- [Provided text]:
━━━━━━━━━━━━━━━━━━━━━━━━━━━━━━
Admitting You Were Wrong is Hard
But nobody needs to know what name you mark off at the ballot box
Admitting fault is a deeply challenging human experience, especially when our choices have led to immeasurable harm or pain to others. The big mistakes.
Being honest is the first and most difficult step to acknowledging those big mistakes, and honesty requires challenging world views that we have committed to and that have perhaps even come to define us. For some, the process of owning up to the truth is embarrassing and shameful as it poses a threat to our sense of self and challenges our character or beliefs.
According to Dr. Kate Kaplan, a clinical psychologist, some people instead resort to a process known as cognitive dissonance, a subconscious defense mechanism meant to protect our ego whereby we over-compensate by “denying fault and refusing ownership” of our own mistakes.
Was everything I understood to be true a lie? How much have I lost and how many people have been hurt because of my mistakes?
Will We Learn From Our Mistakes?
More than 57 million people have already voted in the 2020 U.S. presidential election according to the US Elections Project, evidence that this will be a historic election with a record-breaking voter turnout.
Will the nation re-elect the most divisive president in American history, a pathological liar who has failed to respond to the worst public health crisis in a century and presided over the loss of 223,000 American lives?
Will the nation re-elect a man who has implemented inhumane immigration policies, mocked our military veterans, sexually assaulted 19 women, owes hundreds of millions of dollars to foreign banks, and pays more taxes to foreign governments than he does to the United States?
Will the nation re-elect a man who has failed to condemn, and in fact encouraged, white supremacy, tear-gassed peaceful protestors for a photo-op, and used the presidency to rake in $1.9 billion in profits?
━━━━━━━━━━━━━━━━━━━━━━━━━━━━━━
- [Data extracts]:

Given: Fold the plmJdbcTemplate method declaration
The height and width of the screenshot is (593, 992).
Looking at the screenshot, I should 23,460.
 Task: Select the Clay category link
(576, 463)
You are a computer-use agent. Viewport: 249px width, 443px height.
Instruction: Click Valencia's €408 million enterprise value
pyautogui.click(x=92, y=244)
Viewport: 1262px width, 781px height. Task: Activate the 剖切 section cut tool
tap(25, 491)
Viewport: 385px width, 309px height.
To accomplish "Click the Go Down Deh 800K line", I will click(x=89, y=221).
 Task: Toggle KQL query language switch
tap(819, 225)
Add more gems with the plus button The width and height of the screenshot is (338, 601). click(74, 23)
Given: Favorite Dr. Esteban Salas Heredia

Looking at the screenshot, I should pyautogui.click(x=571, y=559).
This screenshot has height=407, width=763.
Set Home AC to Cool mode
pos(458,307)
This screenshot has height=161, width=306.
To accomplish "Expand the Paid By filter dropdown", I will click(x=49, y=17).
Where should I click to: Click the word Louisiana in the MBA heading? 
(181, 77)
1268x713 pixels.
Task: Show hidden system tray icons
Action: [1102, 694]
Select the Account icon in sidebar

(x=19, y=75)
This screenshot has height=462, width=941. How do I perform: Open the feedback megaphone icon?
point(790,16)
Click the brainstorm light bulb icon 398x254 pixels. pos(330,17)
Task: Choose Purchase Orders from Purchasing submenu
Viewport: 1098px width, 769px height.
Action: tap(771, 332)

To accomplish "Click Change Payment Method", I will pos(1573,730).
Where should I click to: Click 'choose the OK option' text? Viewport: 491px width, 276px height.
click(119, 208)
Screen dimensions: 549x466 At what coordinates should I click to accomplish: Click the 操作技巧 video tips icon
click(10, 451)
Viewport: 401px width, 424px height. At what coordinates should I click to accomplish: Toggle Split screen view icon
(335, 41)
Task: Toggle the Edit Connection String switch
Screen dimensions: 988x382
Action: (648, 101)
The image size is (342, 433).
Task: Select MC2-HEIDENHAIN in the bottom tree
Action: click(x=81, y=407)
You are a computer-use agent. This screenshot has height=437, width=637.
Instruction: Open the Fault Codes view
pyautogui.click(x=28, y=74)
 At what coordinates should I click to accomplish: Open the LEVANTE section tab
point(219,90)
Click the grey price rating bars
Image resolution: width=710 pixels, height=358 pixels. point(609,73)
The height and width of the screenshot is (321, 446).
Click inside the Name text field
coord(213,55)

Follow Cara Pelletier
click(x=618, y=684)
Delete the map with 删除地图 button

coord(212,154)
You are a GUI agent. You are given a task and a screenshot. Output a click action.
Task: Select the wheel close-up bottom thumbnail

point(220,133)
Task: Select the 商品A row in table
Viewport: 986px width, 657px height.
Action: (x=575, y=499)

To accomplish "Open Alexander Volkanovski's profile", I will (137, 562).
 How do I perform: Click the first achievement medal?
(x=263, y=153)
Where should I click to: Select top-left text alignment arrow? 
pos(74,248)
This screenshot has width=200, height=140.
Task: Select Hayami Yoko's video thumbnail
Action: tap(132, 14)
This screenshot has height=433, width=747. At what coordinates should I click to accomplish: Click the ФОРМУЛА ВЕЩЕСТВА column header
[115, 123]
━━━━━━━━━━━━━━━━━━━━━━━━━━━━━━
- [The problem]: Continue the essay on admitting you were wrong from the point where it stops. The records aren't needed for this.

- [Your response]:
Will the nation re-elect Donald Trump?
Electing Donald Trump was an unequivocal mistake. Whether you stayed home or voted third-party on Election Day because you disliked his opponent, or you voted for him because you earnestly believed that he would “drain the swamp,” this election is a moment of personal reckoning. A chance to make it right.
At a recent Trump rally, a supporter of the President was seen sporting a T-shirt that read “my son died from COVID-19, and I’m still voting for Trump!”
This man has suffered an unimaginable loss. Acknowledging that his own choices may have contributed to the devastating loss of his child, or to consider the trajectory of events had Trump not been elected is likely an unbearably painful prospect.
Many voters will vote for Trump, or stay home, or vote third-party, despite what they know and see to be true with their own eyes. Despite their own loss. Despite their own pain. The alternative requires a reckoning that is just too painful. It requires facing a reality that may cause pain, guilt, or shame.
But being honest with yourself is the beginning of that process. That’s when healing starts. That’s when forgiveness starts.
Nobody needs to know whose name you mark off at the ballot box in this election. The only person that needs to know is you.